[Records from a dataset]
****
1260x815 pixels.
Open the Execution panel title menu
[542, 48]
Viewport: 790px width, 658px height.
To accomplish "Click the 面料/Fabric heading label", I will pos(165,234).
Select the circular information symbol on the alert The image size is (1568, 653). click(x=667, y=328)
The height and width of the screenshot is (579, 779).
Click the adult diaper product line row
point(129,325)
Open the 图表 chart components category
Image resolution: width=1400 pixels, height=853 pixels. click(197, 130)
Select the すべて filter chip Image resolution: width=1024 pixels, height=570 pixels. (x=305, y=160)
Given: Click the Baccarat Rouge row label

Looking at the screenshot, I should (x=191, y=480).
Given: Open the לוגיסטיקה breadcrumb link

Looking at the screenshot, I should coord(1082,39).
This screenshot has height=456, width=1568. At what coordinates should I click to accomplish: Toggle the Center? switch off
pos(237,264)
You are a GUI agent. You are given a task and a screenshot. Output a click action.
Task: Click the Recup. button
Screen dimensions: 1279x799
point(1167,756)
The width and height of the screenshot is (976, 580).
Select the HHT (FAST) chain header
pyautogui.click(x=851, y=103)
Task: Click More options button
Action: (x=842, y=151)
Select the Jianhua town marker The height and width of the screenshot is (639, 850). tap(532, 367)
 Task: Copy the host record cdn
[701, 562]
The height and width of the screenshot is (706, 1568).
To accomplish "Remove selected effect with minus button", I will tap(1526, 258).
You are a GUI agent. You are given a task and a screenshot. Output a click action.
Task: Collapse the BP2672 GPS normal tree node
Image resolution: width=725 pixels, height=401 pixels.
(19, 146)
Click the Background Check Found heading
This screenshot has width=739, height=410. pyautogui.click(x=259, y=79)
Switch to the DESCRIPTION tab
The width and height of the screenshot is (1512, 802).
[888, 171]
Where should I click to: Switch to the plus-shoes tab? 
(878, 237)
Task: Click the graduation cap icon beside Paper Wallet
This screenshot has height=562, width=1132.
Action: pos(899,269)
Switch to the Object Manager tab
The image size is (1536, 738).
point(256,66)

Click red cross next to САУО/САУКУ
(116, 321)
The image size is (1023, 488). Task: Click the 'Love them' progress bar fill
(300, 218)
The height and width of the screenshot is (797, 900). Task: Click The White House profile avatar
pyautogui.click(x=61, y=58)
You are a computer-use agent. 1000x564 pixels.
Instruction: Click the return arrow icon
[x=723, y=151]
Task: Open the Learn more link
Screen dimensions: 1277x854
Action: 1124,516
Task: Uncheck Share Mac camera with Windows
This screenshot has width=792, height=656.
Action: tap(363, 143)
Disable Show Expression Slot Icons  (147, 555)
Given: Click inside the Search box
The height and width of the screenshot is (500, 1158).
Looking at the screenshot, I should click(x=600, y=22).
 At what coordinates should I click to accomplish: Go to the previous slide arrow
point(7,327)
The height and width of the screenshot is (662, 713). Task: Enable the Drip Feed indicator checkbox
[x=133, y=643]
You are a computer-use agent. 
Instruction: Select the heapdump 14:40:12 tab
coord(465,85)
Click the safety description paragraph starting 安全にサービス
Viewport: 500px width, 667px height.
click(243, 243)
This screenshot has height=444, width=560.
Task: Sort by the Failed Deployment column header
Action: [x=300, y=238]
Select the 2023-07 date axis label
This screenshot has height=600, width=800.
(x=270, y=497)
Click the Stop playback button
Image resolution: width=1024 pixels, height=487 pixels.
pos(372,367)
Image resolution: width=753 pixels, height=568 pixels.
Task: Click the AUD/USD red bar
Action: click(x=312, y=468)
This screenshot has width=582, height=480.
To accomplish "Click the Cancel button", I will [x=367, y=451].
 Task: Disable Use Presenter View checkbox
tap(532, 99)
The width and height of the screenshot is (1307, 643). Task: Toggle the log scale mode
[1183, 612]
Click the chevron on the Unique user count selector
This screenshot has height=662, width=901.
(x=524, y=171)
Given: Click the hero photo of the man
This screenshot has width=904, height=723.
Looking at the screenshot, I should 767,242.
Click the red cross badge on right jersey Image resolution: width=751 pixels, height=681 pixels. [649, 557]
****
Using the entries above, give back exactly the line containing "Image resolution: width=725", the line containing "Disable Show Expression", and every line between them, and nothing else.

SOLVED PROBLEM:
Image resolution: width=725 pixels, height=401 pixels.
(19, 146)
Click the Background Check Found heading
This screenshot has width=739, height=410. pyautogui.click(x=259, y=79)
Switch to the DESCRIPTION tab
The width and height of the screenshot is (1512, 802).
[888, 171]
Where should I click to: Switch to the plus-shoes tab? 
(878, 237)
Task: Click the graduation cap icon beside Paper Wallet
This screenshot has height=562, width=1132.
Action: pos(899,269)
Switch to the Object Manager tab
The image size is (1536, 738).
point(256,66)

Click red cross next to САУО/САУКУ
(116, 321)
The image size is (1023, 488). Task: Click the 'Love them' progress bar fill
(300, 218)
The height and width of the screenshot is (797, 900). Task: Click The White House profile avatar
pyautogui.click(x=61, y=58)
You are a computer-use agent. 1000x564 pixels.
Instruction: Click the return arrow icon
[x=723, y=151]
Task: Open the Learn more link
Screen dimensions: 1277x854
Action: 1124,516
Task: Uncheck Share Mac camera with Windows
This screenshot has width=792, height=656.
Action: tap(363, 143)
Disable Show Expression Slot Icons  (147, 555)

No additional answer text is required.